Spesso se non sempre, il personale si dimostra cortese e sorridente, anche di
fronte ai nostri capricci o modi di fare non eleganti, perché la soddisfazione
del cliente è fonte di guadagno. Con il consolidamento di un’economia basata
sempre di più sulla produzione di servizi e quindi sulle relazioni
interpersonali, diventa sempre più importante la capacità di saper gestire le
emozioni.
“E’ sempre tutto oro quello che luccica? Non sempre”, vediamo
perchè.
Un operatore di un servizio sanitario deve mostrare agli utenti
stati emotivi desiderati dalla organizzazione come ad esempio neutralità, un
sorriso rassicurante, stati emotivi positivi che, non sempre rispecchiano gli
stati emotivi realmente vissuti in quel momento, come ad esempio uno stato di
rabbia o collera di fronte ad un utente maleducato.

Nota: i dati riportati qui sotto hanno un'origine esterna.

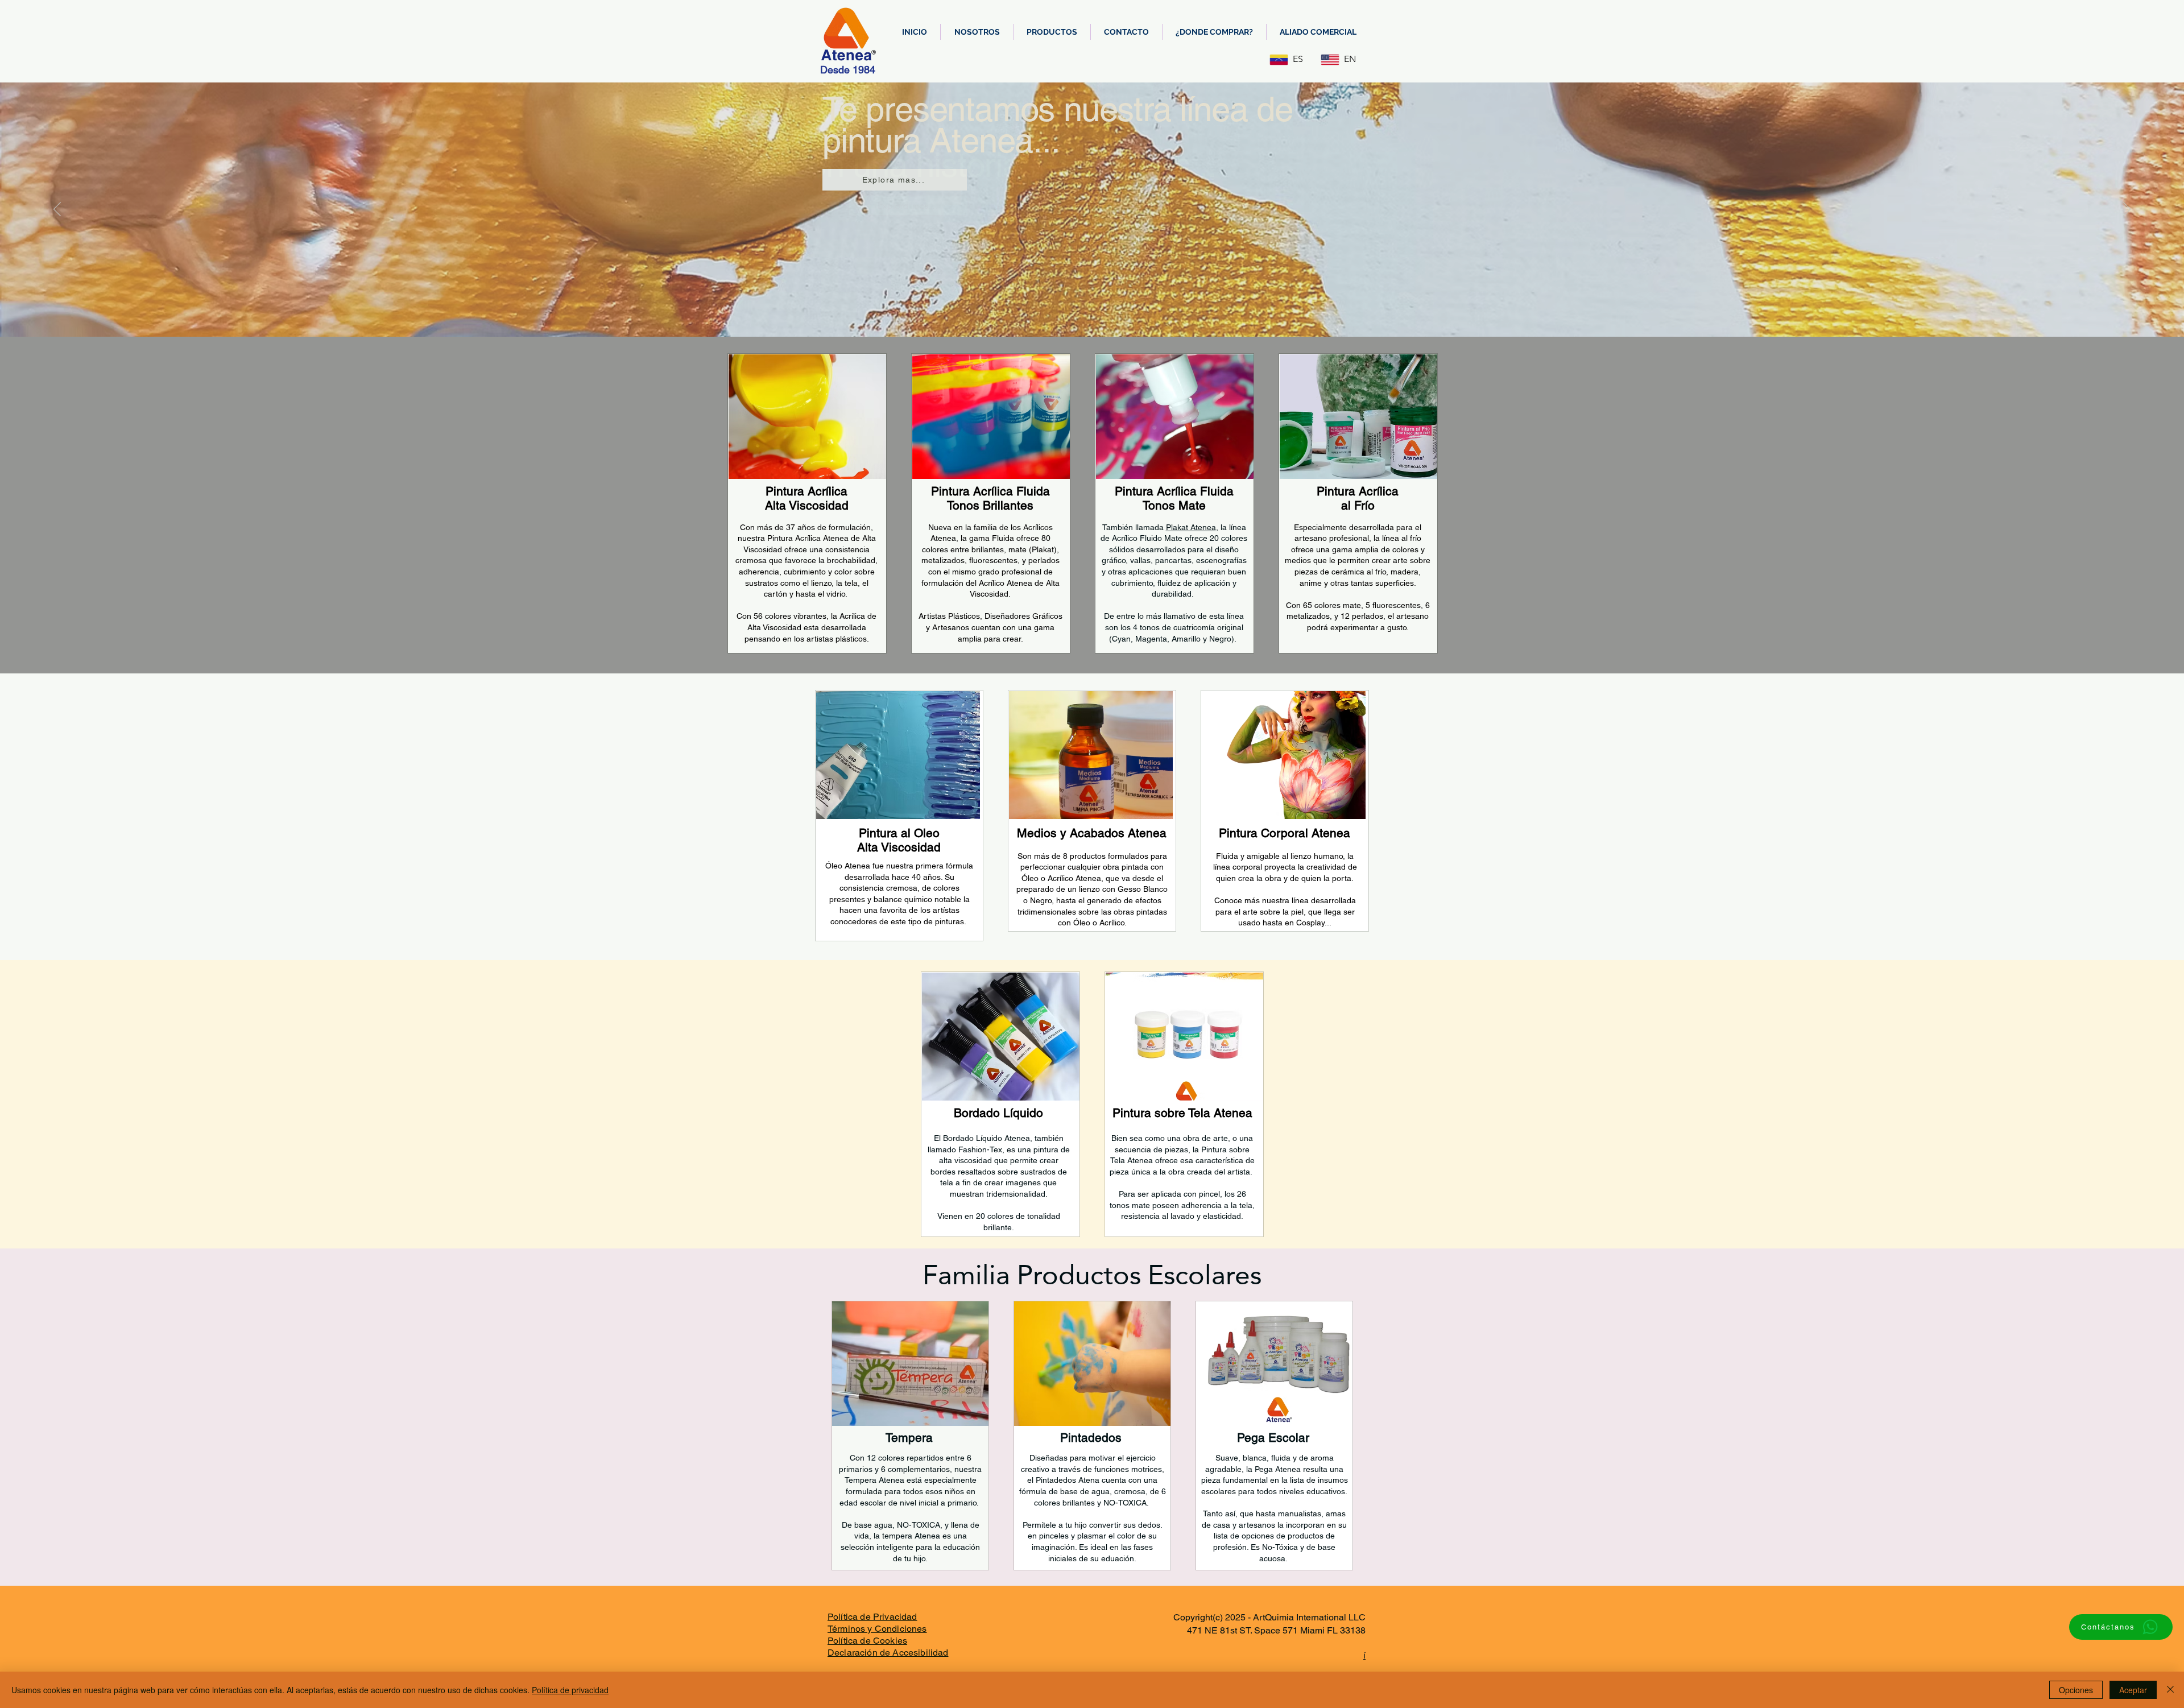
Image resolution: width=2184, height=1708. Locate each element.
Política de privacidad (570, 1689)
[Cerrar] (2170, 1690)
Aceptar (2133, 1689)
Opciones (2076, 1689)
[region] (807, 503)
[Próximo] (2127, 210)
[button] (1052, 32)
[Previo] (57, 210)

Questa modulazione della manifestazione emotiva emotional
labour (Gosserand e Dieferndorff 2005) dipende da regole che possono essere
fissate anche dalla organizzazione ma che ha come esito l’esposizione del
lavoratore a situazioni di dissonanza emotiva tra stati affettivi mostrati agli
utenti e quelli realmente vissuti in quel momento. La gestione delle emozioni è
quindi fondamentale, soprattutto nella capacità di gestire la rabbia e la
fatica assumendo comportamenti gentili e cordiali quando si desidererebbe fare
il contrario. Quando si è costretti da regole organizzative a interpretare un
ruolo “display rules”, mettiamo in campo due modalità di regolazione
delle emozioni (Zapff et. al. 1999).
Nella prima, chiamata “surface acting”, il lavoratore, si
limita a dissimulare superficialmente l’emozione manifestata interiormente,
nella seconda, chiamata “deep acting”, il lavoratore cerca di modificare
l’emozione che sta provando al fine di mostrare quella che deve essere
manifestata esteriormente.
Secondo (Zapf e Holz, 2006) il tipo di lavoro emotivo più
frequentemente effettuato dai lavoratori nel settore dei servizi, è il surface
acting, quindi una vera e propria dissimulazione delle emozioni che espone il
lavoratore a situazioni di dissonanza emotiva. Esposizioni prolungate senza il
supporto di uno specialista, possono avere importanti ripercussioni sulla
salute psicofisica.
E’ sempre tutto oro quello che luccica?